Fig. 1 shows a section of a gymnastic band according to the invention in cross section in the direction of the band, the cut being made perpendicular to the band plane. The gymnastics band 1 is made of the thermoplastic elastomer TPE-S and manufactured by extrusion. Both surfaces of the exercise band are provided with a surface structure. The surfaces have a multiplicity of depressions 4 which, starting from the surface planes 2, 3 of the two sides, extend in the direction of the opposite side. The depressions 4 have a groove shape, the grooves extending along the band direction of the exercise band 1. The grooves 4 are formed by the grooves 4 adjacent elevations 5. The surface structures of the two sides of the exercise band were created by embossing the exercise band produced by extrusion. The surface structure in the form of grooves allows a targeted weakening of the tensile resistance of the gymnastic band 1 when stretched.

Claims

Expectations

1. gymnastic band for strengthening muscles, ligaments and tendons of the musculoskeletal system, which comprises at least one thermoplastic elastomeric material (a) and another material (b) different from the thermoplastic elastomer.

2. Gym band according to claim 1, characterized in that the materials (a) and (b) are present in different layers.

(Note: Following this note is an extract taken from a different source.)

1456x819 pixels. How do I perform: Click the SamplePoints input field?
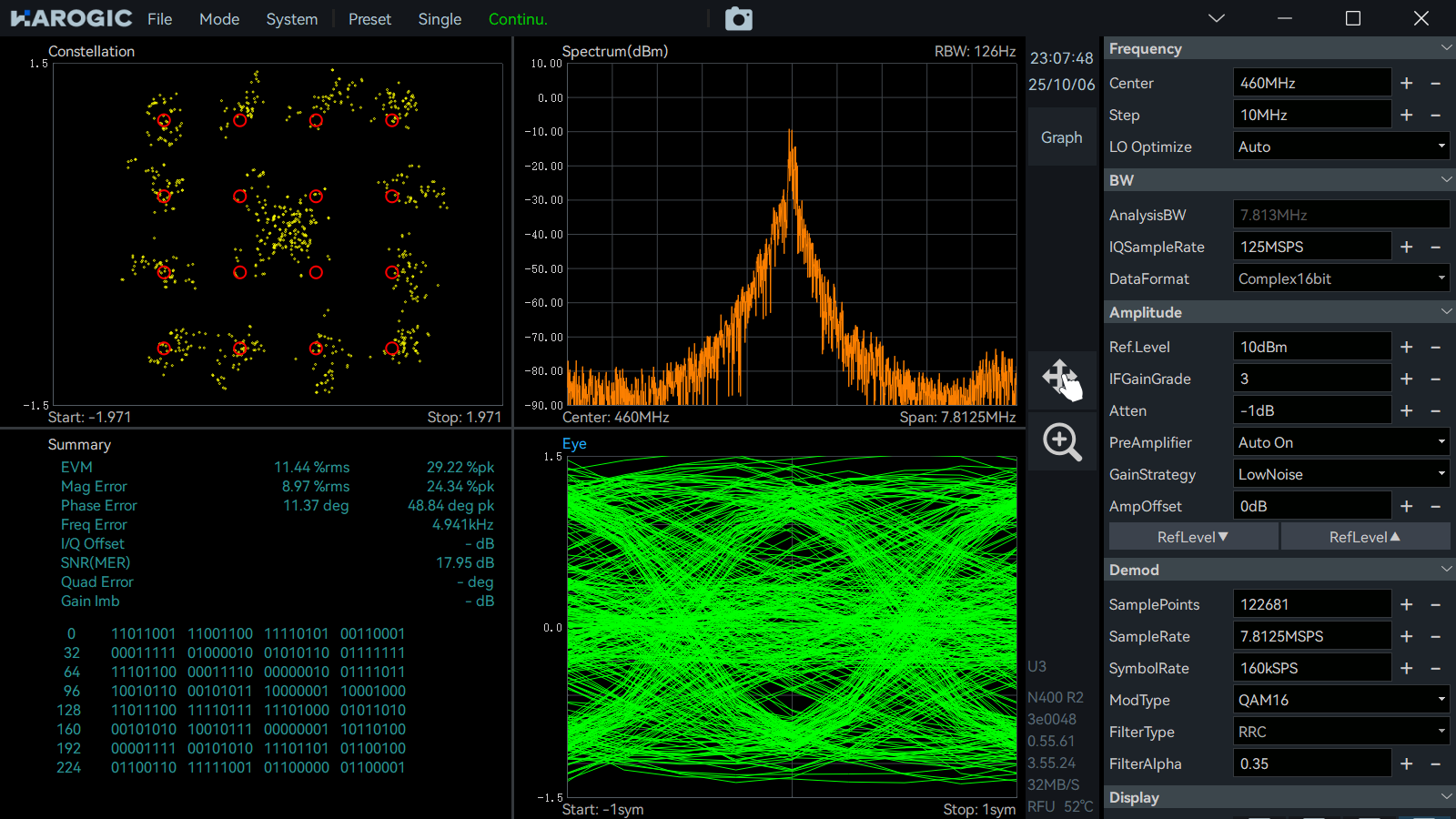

3. gymnastic band for strengthening muscles, ligaments and tendons of the musculoskeletal system, in particular according to one of the preceding claims, which comprises at least one thermoplastic elastomeric material, characterized in that it has depressions in the form of grooves along the longitudinal direction of the band on at least one side.

4. Exercise band according to one of the preceding claims, wherein the material (b) comprises silicone and / or Teflon.

5. Gymnastic band according to one of the preceding claims, characterized in that it has at least one layer with absorbent fibers.

6. Exercise band according to one of the preceding claims, characterized in that it comprises an indicator which indicates the amount of stretching force.

7. Gymnastic band according to one of the preceding claims, characterized in that the material has an essentially linear force-displacement characteristic when stretching in the band direction.

8. Gym band according to one of the preceding claims, characterized in that the material is extrudable.

9. Gymnastic band according to one of the preceding claims, characterized in that it has at least one reinforcing strip made of a material different from the band material along its longitudinal direction.